The statistical analysis will be conducted using the data from the surveys of teachers and principals at public middle schools, as well as reports on student performance in the schools.
The study will analyze the performance of the students from two identical grades from two different schools of the same educational level so that the error percentage would not exceed the permitted limit (Karvounidis, Chimos, Bersimis, & Douligeris, 2014). A total of 54 participants (2 principals, 2 teachers, 50 students) will represent the relevant population. The maximum variation sampling strategy is chosen to maximize the variety of the outcomes pertinent to the research question. The demographic that the participants share is the location as they attend the school in the same area. Other demographics, such as gender or age of the students, are nominal to the present research question and study.
The questionnaires will be distributed via e-mail after the permission has been obtained. On the basis of these questionnaires, the research will be able to evaluate the results of the paired sample T-test. The purpose of the T-test is to reflect on the changes in the students’ performance, which is the dependent variable, measured with ratio scale (So, 2012). The nominal independent variable will be the use of IT and will be measured according to the yes/no scale.

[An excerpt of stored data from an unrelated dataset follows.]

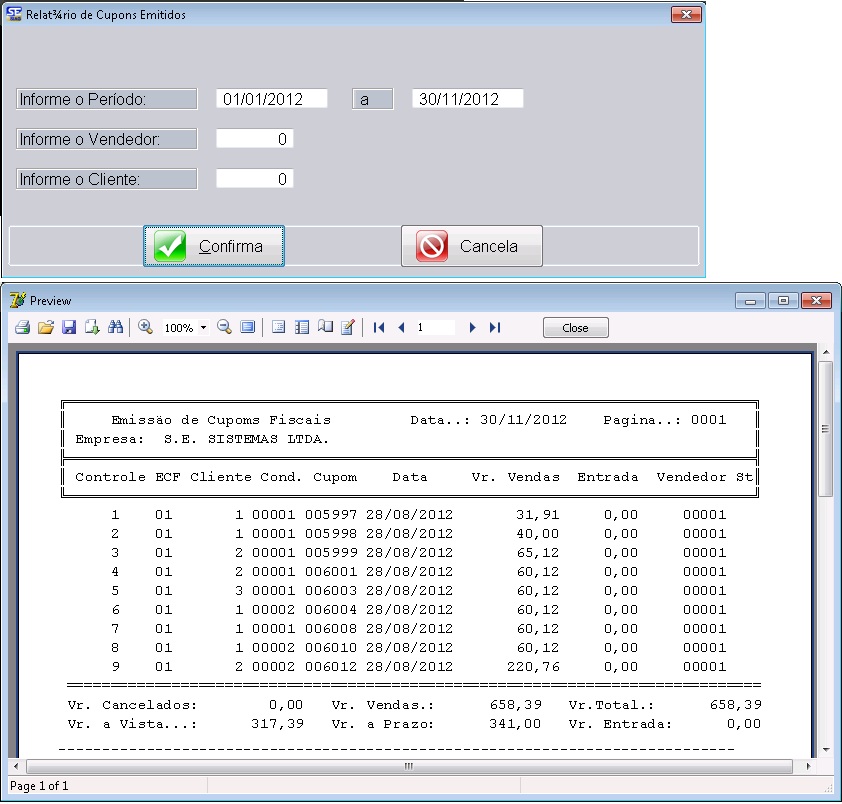
Task: Click the Informe o Vendedor input field
Action: point(255,139)
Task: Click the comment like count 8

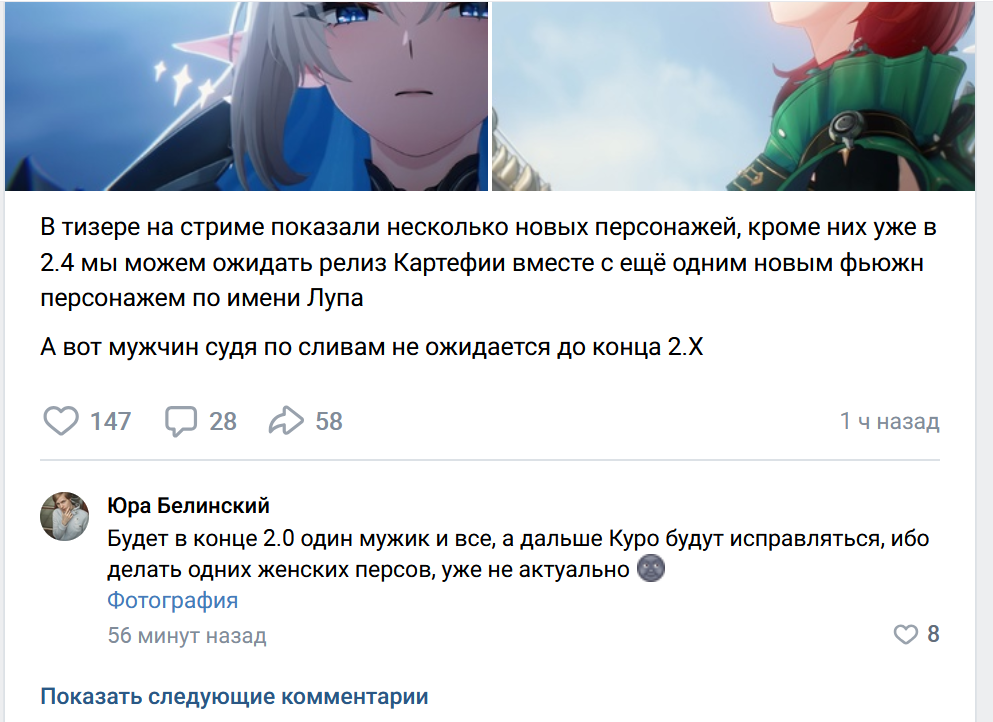Action: (933, 634)
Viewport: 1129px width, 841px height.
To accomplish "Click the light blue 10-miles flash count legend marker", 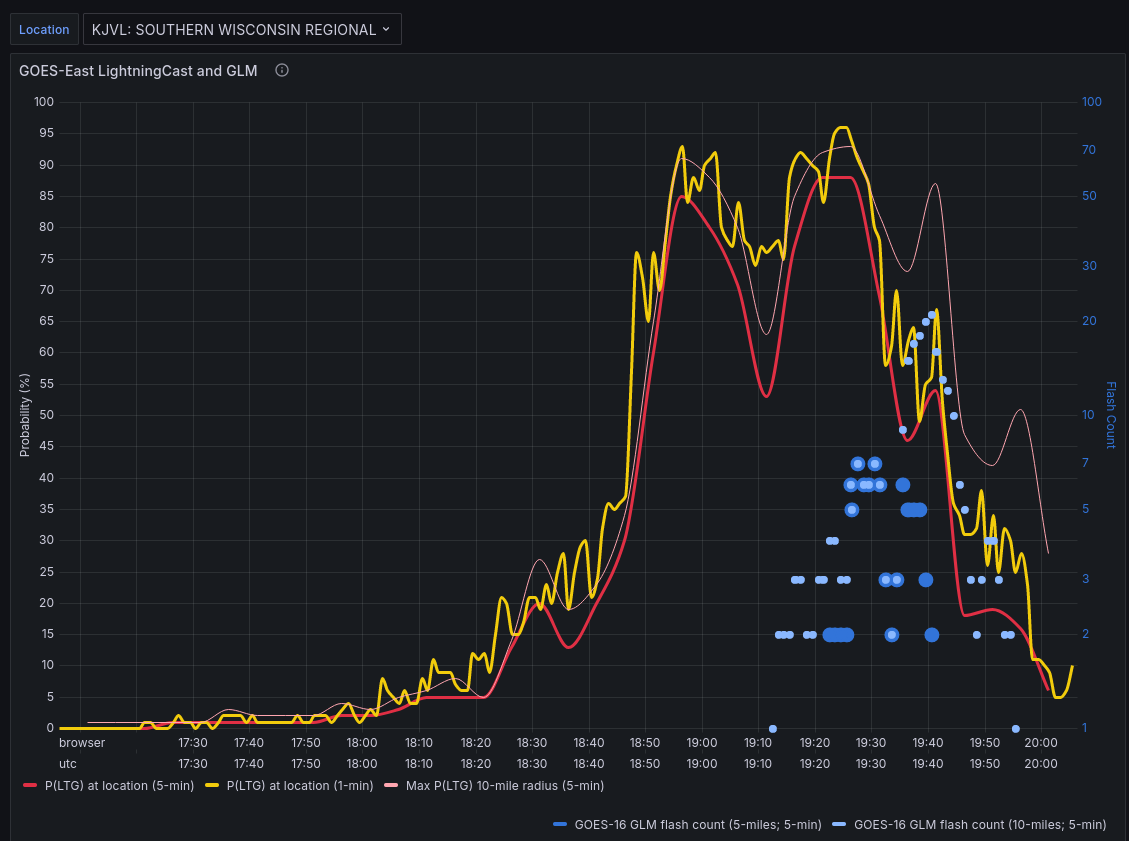I will click(839, 825).
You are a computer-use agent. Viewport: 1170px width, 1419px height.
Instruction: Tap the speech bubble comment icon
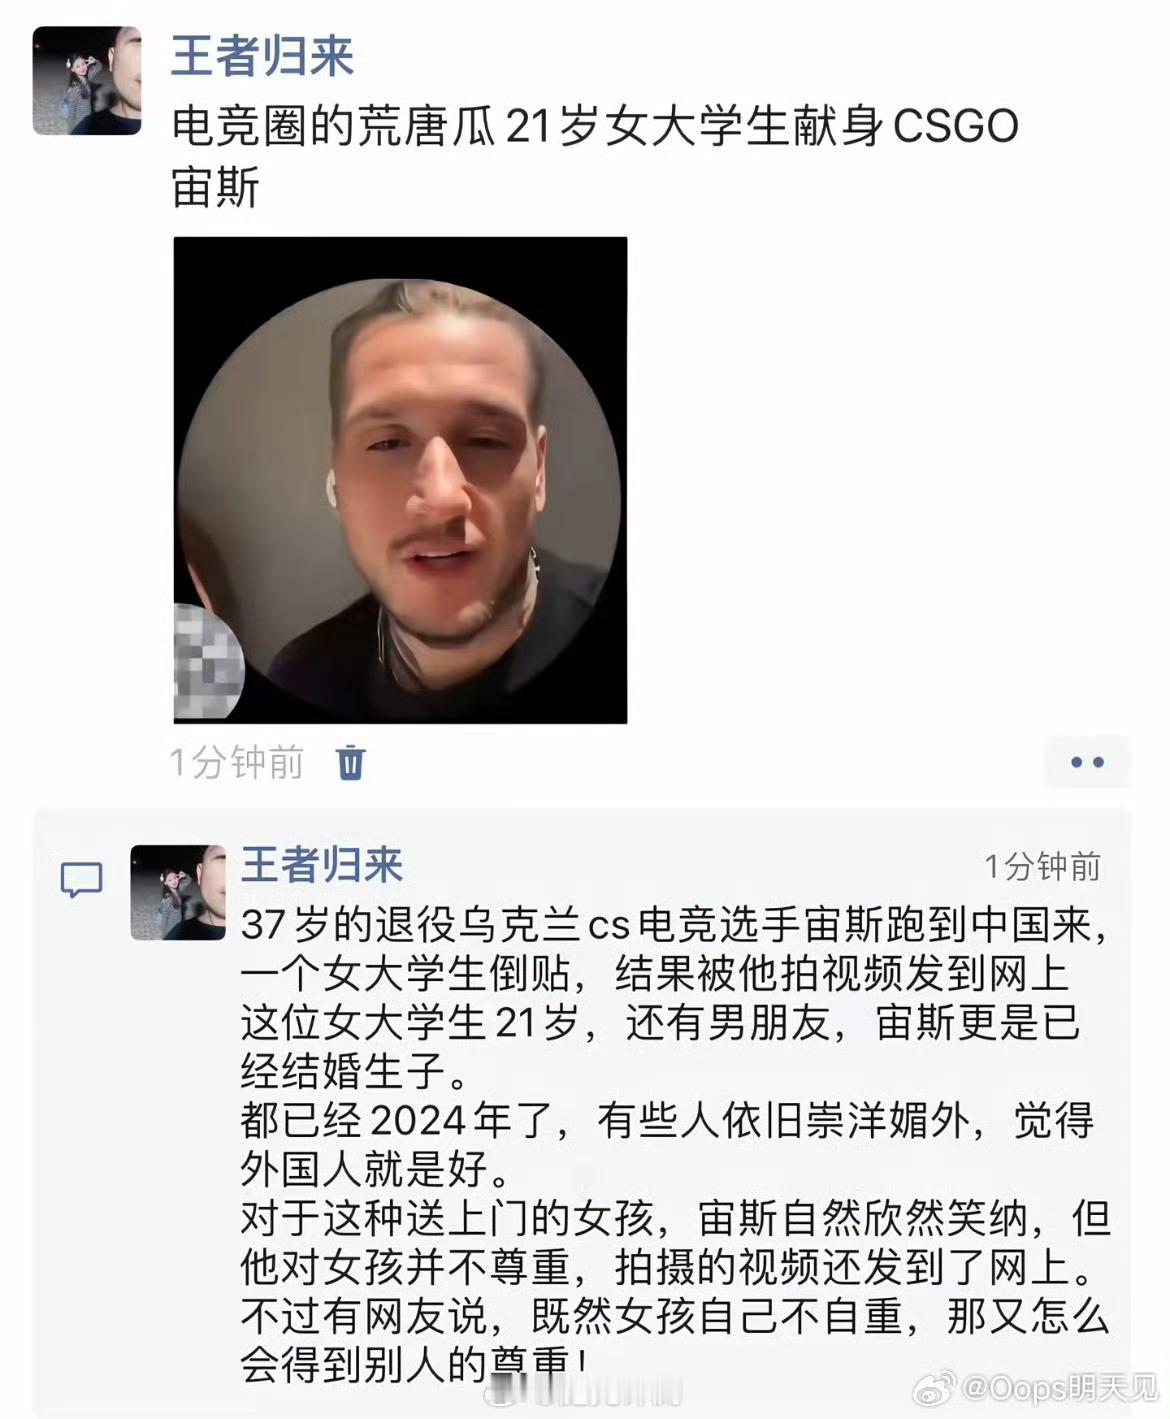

The paired sample T-test will provide insight into comparing the results from two schools, where one of the schools will eventually abandon the use of IT in the education. The research will reach the verdict on whether the technology has any positive effect on the education among the K-12 sample and to what extent (Smetana & Bell, 2012). The research uses the paired sample T-test strategy because the statistical implication will designate whether the alteration between sample medians is expected to epitomize an authentic difference between the two groups, and the resulting size will signpost whether that variance is sufficiently large to be practically convincing (Edyburn, 2013).
The research is targeted to gauge the level of the impact of technology on student assessment and is expected to dwell on the relationship between the IT involvement into the learning process and consequent students’ grades (Barak, 2013). The paired sample T-test is projected to display the variance between the indices of the control and experimental student groups. The research is expected to display the improved performance in the classes where teachers use the IT.
The research has limitations in the present situation, which are the possible lack of resources and computer illiteracy of the teachers. The further research should reflect the visual dependence of the criterion on the use of technology in K-12 education. The major asset of the present research is that the T-test will indicate the students’ performance progression. The paired sample T-test is the core of the proposed quantitative research, which is designed to establish if the use of IT will improve students’ performance. If the hypothesis is proved, the results will primarily concern teachers and principals as they will present them some facts to consider concerning the introduction of technology in education.
Barak, M. (2013). Teaching Engineering and Technology: Cognitive, Knowledge and Problem-solving Taxonomies. Journal of Engineering, Design and Technology, 11(3), 316-333. Web.
Carroll, J. (2011). From Encyclopaedias to Search Engines: Technological Change and Its Impact on Literacy Learning. Literacy Learning: The Middle Years, 19(2), 27-34.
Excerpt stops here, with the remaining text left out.